§ **Data supplied**
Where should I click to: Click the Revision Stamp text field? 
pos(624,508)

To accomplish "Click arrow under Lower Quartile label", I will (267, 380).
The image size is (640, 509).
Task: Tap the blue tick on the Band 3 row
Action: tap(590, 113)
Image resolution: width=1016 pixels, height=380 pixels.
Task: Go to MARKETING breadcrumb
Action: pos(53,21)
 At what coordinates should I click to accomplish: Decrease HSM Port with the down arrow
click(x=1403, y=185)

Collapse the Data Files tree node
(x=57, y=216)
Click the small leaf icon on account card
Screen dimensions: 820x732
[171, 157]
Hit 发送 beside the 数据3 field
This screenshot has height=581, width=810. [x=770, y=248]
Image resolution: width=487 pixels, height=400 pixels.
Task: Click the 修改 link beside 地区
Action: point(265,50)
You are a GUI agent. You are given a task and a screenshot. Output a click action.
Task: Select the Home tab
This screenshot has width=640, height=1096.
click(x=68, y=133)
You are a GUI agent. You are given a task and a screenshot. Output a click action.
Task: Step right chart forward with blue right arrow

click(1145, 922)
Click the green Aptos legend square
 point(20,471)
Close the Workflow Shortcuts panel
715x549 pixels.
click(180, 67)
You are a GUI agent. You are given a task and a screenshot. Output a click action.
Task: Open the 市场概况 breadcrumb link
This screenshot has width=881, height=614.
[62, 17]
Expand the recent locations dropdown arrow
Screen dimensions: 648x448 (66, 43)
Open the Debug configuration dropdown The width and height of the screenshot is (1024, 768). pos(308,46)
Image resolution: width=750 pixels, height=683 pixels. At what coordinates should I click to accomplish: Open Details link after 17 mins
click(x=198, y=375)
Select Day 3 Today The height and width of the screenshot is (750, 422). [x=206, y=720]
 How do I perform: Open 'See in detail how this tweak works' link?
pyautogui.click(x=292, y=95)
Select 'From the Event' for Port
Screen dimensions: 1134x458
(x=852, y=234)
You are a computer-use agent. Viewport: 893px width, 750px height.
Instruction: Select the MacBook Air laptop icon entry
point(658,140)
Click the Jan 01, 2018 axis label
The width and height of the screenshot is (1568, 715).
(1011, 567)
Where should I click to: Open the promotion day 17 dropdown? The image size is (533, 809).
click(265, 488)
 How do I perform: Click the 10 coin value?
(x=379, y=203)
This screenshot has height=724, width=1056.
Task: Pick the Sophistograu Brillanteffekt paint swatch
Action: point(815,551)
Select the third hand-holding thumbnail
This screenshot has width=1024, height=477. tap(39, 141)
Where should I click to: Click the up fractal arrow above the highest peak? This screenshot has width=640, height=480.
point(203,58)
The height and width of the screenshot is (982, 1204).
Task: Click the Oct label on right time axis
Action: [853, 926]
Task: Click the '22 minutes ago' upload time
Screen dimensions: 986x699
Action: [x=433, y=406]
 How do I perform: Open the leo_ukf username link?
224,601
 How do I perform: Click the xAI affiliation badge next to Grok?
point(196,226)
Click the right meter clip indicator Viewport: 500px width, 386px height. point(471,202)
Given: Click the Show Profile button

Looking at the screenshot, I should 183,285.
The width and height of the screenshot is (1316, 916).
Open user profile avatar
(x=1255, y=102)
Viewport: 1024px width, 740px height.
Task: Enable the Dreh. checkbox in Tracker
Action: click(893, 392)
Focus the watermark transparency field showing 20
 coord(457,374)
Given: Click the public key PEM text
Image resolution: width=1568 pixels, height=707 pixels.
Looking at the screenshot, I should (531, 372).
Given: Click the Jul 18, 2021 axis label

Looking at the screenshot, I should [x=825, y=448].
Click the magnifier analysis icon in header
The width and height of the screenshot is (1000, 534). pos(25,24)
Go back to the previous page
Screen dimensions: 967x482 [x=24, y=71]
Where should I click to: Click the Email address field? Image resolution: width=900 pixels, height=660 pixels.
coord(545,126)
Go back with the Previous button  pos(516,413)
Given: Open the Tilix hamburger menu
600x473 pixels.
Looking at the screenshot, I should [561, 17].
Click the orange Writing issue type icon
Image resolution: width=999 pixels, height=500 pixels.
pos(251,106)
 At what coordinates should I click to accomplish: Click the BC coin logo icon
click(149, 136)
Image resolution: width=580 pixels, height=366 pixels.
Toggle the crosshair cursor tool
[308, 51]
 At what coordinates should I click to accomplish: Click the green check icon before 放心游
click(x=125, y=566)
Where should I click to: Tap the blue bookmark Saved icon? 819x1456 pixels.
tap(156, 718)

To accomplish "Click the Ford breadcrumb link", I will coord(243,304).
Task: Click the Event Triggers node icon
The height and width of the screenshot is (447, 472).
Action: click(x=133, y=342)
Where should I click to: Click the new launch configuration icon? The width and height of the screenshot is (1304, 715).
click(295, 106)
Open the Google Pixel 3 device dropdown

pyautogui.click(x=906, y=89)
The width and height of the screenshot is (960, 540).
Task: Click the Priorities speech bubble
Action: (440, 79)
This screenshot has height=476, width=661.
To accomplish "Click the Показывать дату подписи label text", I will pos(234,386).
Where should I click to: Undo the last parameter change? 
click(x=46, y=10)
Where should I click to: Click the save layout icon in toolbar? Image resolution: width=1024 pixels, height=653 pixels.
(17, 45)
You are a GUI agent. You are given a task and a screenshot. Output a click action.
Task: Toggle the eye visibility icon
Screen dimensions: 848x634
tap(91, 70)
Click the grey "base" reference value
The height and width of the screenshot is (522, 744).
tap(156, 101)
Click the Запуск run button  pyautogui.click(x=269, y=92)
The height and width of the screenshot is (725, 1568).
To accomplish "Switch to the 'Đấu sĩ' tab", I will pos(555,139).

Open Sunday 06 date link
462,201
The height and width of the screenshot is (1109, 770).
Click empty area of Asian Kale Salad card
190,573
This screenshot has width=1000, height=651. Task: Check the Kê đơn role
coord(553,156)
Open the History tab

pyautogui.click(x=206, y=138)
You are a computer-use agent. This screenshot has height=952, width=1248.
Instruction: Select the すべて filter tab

§ **Aim of the exercise**
Only lines with the string "computer" belong in the answer; copy each of them from the listing.

§ **Task result**
You are a computer-use agent. Viewport: 893px width, 750px height.
You are a computer-use agent. This screenshot has height=952, width=1248.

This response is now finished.